USAA confirmed that there was a second wave of layoffs this year, five months after the company had already laid off 220 employees.
A company spokesman declined to say how many employees would be affected by this round of cuts or which areas of the company they would come from.
But a “near-transcript” of a Wednesday morning staff meeting obtained by The San Antonio Report suggests the layoffs will take place at USAA Federal Savings Bank and will affect several teams, including first line risk, credit risk, data analytics, banking operations and consumer lending.
“We are not in a sustainable position,” employees were told by Michael Moran, the bank’s interim president, according to screenshots of the meeting minutes and an employee present. The layoffs, Moran said, were to “get back to profitability and manage our risks well.”
Moran declined to confirm how many people would be laid off, saying the bank’s expenses continue to exceed its revenues.
Employees had a lot of questions, including whether there would be more layoffs. Moran said no further cuts are currently planned, but he encouraged employees to “invest time in personal development to put yourself in the best position possible with the skills you need to be indispensable to the company and serve our members.”
He urged employees to adopt an “ownership mentality” in managing expenses and driving improvements.
The bank has struggled in recent years. According to the San Antonio Express-News, the bank posted losses of $710 million in 2020 and 2021. That same year, the bank was fined $140 million for “willful” violations of the Bank Secrecy Act and its regulations.
Since 2022, when the financial services and insurance giant suffered its first loss in corporate history, USAA has laid off more than 1,200 employees.
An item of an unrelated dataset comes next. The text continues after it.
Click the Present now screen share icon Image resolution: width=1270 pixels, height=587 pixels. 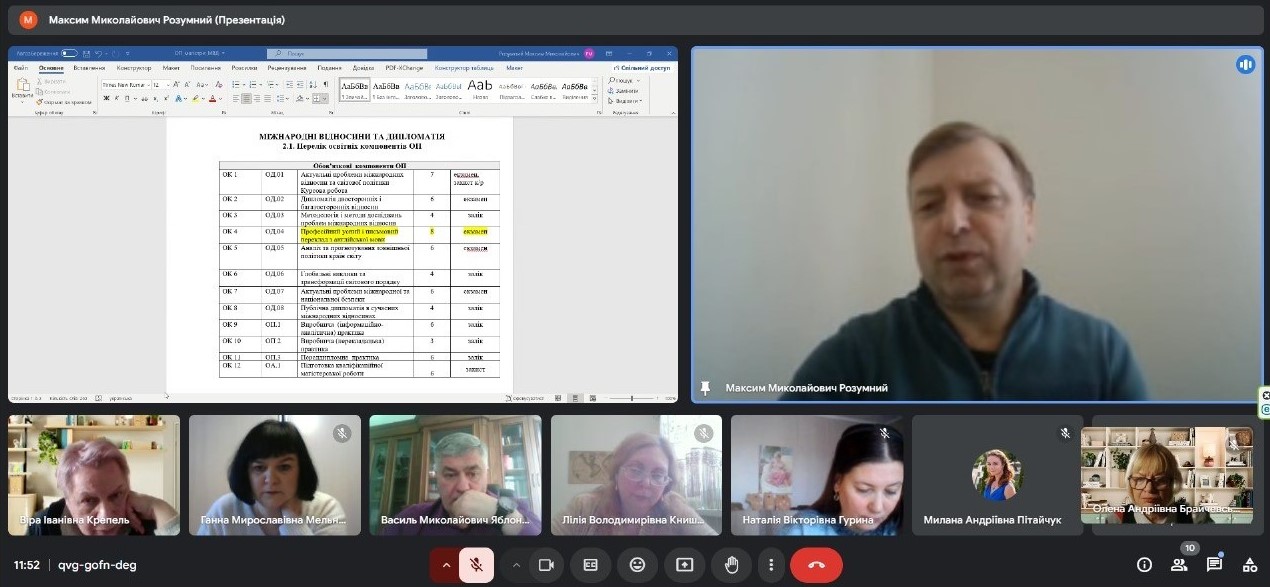coord(685,565)
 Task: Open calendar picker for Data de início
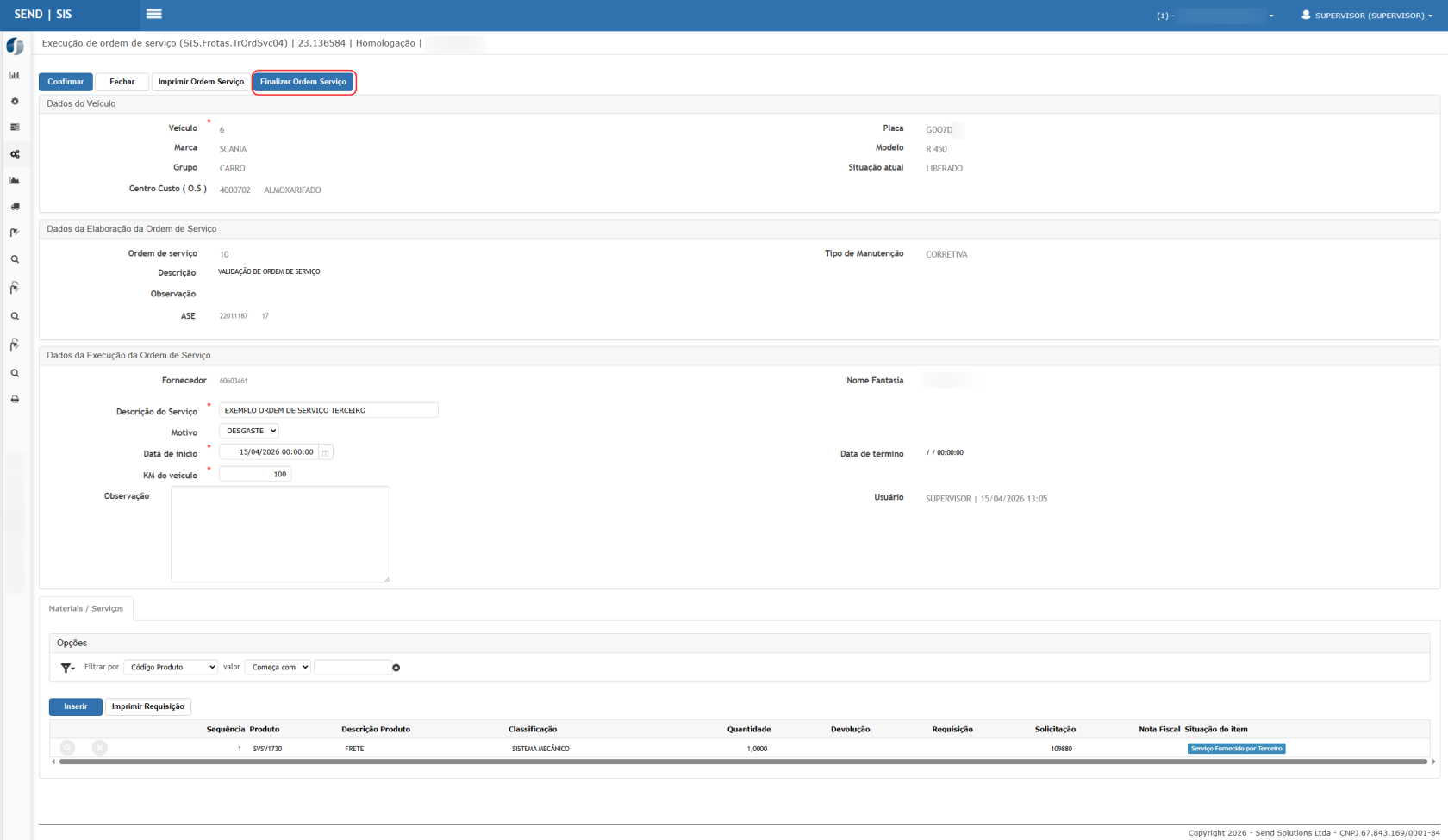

At least two of those rounds of layoffs were among bank employees.
“We regularly evaluate our processes and adjust them to serve our members more efficiently,” spokesman Roger Wildermuth said in a statement released Tuesday.
Regarding the layoff of 220 employees in April, Wildermuth said at the time that the company was “making the necessary adjustments to run a healthy business and provide members with exceptional service and competitive pricing.”
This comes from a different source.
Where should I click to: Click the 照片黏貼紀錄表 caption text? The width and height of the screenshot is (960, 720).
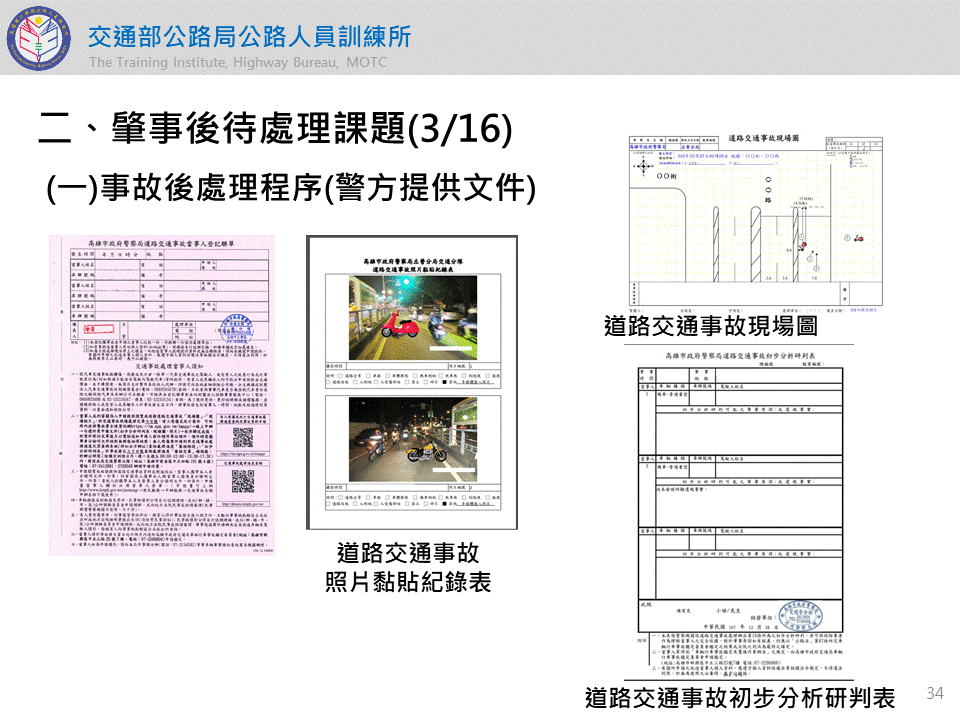(408, 582)
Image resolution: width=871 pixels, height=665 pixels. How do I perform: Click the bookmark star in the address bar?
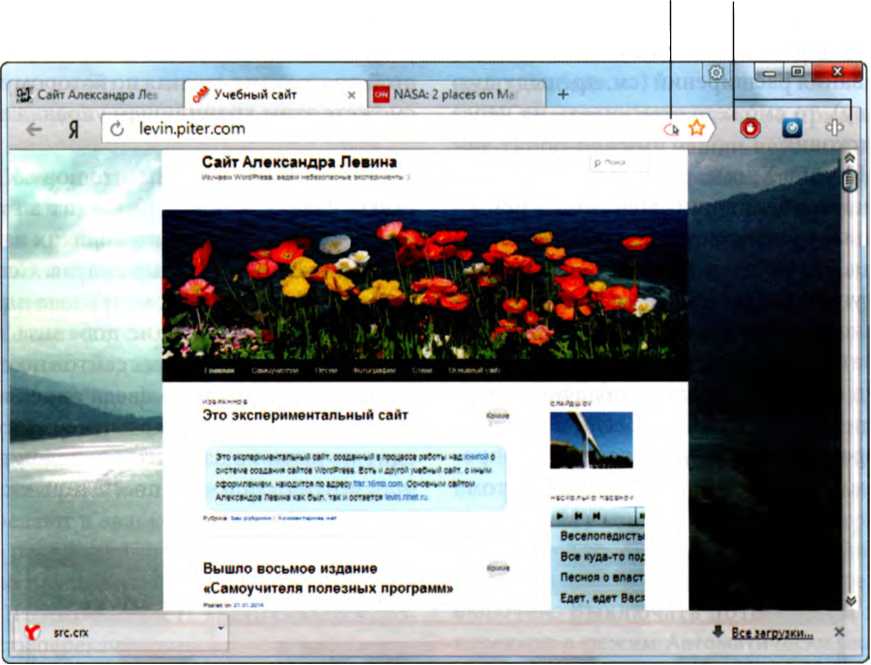coord(697,129)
USAA “continues to hire across the company to meet changing business needs,” Wildermuth said, noting that USAA has “filled 8,300 positions so far this year.”
That’s the figure employees cited Wednesday when they complained they learned about the cuts from local media before hearing about them from management. The layoffs were first reported on mysa.com.
Moran said about 500 company executives were informed of the layoffs on Tuesday, and employees will be informed directly on Wednesday morning. He called it “unfortunate” that the media published reports shortly after those briefings.
When asked why USAA could not simply cover the bank’s losses, Moran said the bank is “110 percent supported” by USAA, but it is the responsibility of the bank’s leadership team and employees to generate earnings and be profitable.
Despite the 8,300 new hires, USAA’s total workforce nationwide remains unchanged at around 37,000 employees. Around 19,000 of these employees work in San Antonio.
In August, CEO Wayne Peacock announced that he would step down from his position, which he has held since 2019, in mid-2025. The board is looking internally and externally for a successor for him.
As the first civilian to lead the organization, Peacock steered USAA through the pandemic, the first loss in its 102-year history and a return to profitability in 2023.
USAA, which serves more than 13.5 million members, said it has suffered in recent years from inflation, high interest rates, uncertainty related to global conflicts and a higher-than-average number of severe weather events, prompting the company to raise its auto and home insurance premiums last year.